**What to work on:** In the text on reporter shield laws, which public servants are said to face risk of injury daily?
[Text section Boundary: Start]
It's a better balancing, but in general, I'm not really for a shield law. But if there is, it better support unpaid actors as well!
This leaves me wondering if the value to having the information become public - like in pollution cases or wrongful prosecution of whistleblowers - is to be considered as well as the damage to news gathering. There seems no public value, for instance, to violate the security of an undercover agent unless that agent was engaged in wrongdoing; but there is high value of public knowledge of secret pollution sources or misdoings by covert employers.
shield law should be named Judy Miller Shield law
Why do reporters deserve a shield any more than all other average non-journalist citizens when they are de facto complicit in perpetrating a criminal cover up by keeping sources anonymous who have, for example, violated the law by revealing classified information?
Yes, legit whistleblowers are protected by reporters who keep such sources anonymous, but so are liars like vice presidents and their staffers who unlawfully expose the identities of covert CIA agents.
Risk of injury is a hazard faced daily by public servant policemen and firemen. Why should reporters expect to operate free of risk of imprisonment in the performance of their job, if they are serious about serving the public interest? If they can't handle the risk, they aren't going to do the job properly.
The history of the country is filled with people - civil rights activists, suffragettes, anti-war protesters, etc - who willfully subjected themselves to risk of arrest in order to make the country a better place. It was in significant part due to their incarceration that the public was moved to make legislative change to make things better. A reporter willing to go to jail rather calls attention to an issue. Eliminating that risk effectively trivializes otherwise important revelations, because such matters won't be recognized as all that noteworthy on account.
A reporter shield law will shield much more public corruption than it will expose.
Shield Laws
The proper test is simple.
If the reporter is reporting authorized information, his promise of confidentiality is worth nothing in a court of law. If a CEO or Vice-President of the United States talks to a reporter not for attribution, the CEO or Cheney is trying to get out their story without being held legitimately accountable . Similar for the flacks who are authorized by their bosses.
A whistleblower, in contrast, is likely trying to avoid illegitimate accountability: firing, blackballing, or the like. The leak is quite probably unauthorized for illegitimate reasons. These folk should be protected from legal process.
Of course, this test has nothing to do with what the media wants--to get nice scoops from Dickie C to show their peers that they have more juice than lesser sycophants.
incentivizing bad journalism
The problem I have with shield laws is that so little confidential source reporting concerns matters of important public interest. Should Woodward and Bernstein have had a reporters' shield to protect against Nixon Administration retaliation? Absolutely!
But what about Judy Miller? Robert Novak in the Plame case? Or the thousands of "journalists" reporting what is essentially celebrity gossip?
The problem with shield laws is that there is simply way too much unnamed source journalism out there that is not only not serving the public interest but is harming it. I'd be much more comfortable with shield laws if journalists were acting more responsibly.
[Text section Boundary: End]
[Listed records Boundary: Start]
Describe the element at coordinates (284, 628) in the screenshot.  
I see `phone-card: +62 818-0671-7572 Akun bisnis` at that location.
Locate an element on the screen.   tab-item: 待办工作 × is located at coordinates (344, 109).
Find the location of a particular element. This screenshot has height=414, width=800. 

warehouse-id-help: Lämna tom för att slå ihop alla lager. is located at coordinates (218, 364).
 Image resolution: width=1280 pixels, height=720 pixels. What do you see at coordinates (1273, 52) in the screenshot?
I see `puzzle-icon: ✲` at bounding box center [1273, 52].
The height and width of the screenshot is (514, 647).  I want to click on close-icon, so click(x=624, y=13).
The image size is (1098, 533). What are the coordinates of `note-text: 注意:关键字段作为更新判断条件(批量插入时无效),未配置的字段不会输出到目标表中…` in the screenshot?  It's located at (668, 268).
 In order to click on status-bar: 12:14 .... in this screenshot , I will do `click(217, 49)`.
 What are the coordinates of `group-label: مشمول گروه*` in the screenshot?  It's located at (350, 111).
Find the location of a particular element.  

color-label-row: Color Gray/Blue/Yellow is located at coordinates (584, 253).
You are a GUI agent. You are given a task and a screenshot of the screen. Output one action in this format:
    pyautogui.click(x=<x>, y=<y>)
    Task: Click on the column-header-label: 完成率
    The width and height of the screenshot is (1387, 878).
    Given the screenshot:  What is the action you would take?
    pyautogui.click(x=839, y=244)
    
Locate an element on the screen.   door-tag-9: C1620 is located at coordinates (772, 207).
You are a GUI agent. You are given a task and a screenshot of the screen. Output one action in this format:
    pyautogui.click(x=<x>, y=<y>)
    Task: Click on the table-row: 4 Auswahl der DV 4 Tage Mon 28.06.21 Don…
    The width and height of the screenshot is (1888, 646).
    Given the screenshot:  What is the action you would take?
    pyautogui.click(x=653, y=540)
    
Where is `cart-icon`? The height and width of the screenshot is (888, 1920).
[Listed records Boundary: End]
**Expected answer:** Policemen and firemen.